• _TEXT EXCERPT_:
====
Daniel Dubois heeds lessons from his maiden loss
Three months after an unexpected stoppage and first loss to 2016 Olympian Joe Joyce, “Dynamite” Daniel Dubois looked relaxed, composed and unmarked as he discussed his eye injury with The Ring.
“Thankfully, I’m not in any pain or have issues with my vision,” he said. “None at all. The doctors said there were some fractures on the top and the bottom [of the eye socket] and also some bleeding in the retina. It was quite rough really, but as I’ve said before, I have to bounce back from this.
“When I look in the mirror, it looks fine to me and doesn’t even look like it happened a few months before. The doctors said I can start sparring again in about four weeks’ time [early April]. As far as they are concerned it’s fine now. I just need to give myself some time to be prepared to get hit in the face again! I need to find out how am I going to react and how will this eye react. Mentally, I’m strong enough. I’ve overcome many obstacles in my career and life before, so this is just another one I’ve got to deal with.”
Casting his mind back to November 28, 2020, Dubois (15-1, 14 knockouts) revisited the heavyweight showdown with fellow Brit Joyce.
“I did what I’ve always done,” Dubois said. “Use my jab and try to find a way to win. That’s what was going through my mind the whole time, ‘Try to find a way to win.’ I was tiring, but I was trying to keep in the zone. However, a lot of things went wrong. I was fighting with my heart. I could have maybe slipped more shots and been more evasive overall.
“Honestly, I didn’t feel I was at my best on the night. I didn’t feel 100 percent and that could have been to do with a few things such as spending a week in a hotel during fight week, but also some things in training that I could have done better. I need to take this time to iron out and improve on those things that let me down in that fight.”
At the time of the stoppage in the 10th round, Dubois was ahead on two of the judges’ scorecards.
“Triple D” explained what happened.
“In the round I took the knee, you can see when he hits me with the jab, I felt something shoot right through my eye and that shook me up. I thought, ‘What the hell was that?’ I’d never felt something like that before and I’ve been hit before and hurt, but I knew this was different. I decided to take the knee and the intention was to regroup, get up and go again and see it to the end.
====
• _SET EXERCISE_: In the boxing article about Daniel Dubois, in which round was his fight with Joe Joyce stopped?

• _RECORDED INFORMATION_:
====
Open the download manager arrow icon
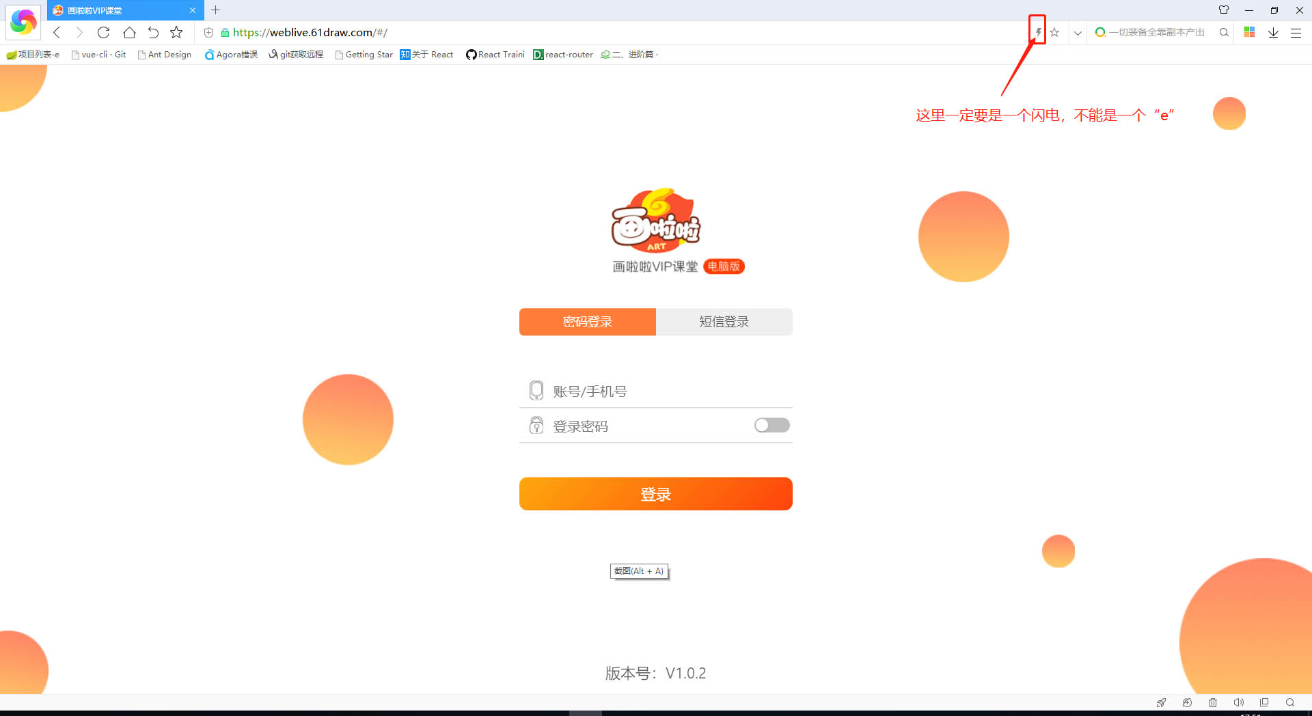The height and width of the screenshot is (716, 1312). pos(1272,32)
====
• _SOLUTION BELOW_: The 10th round.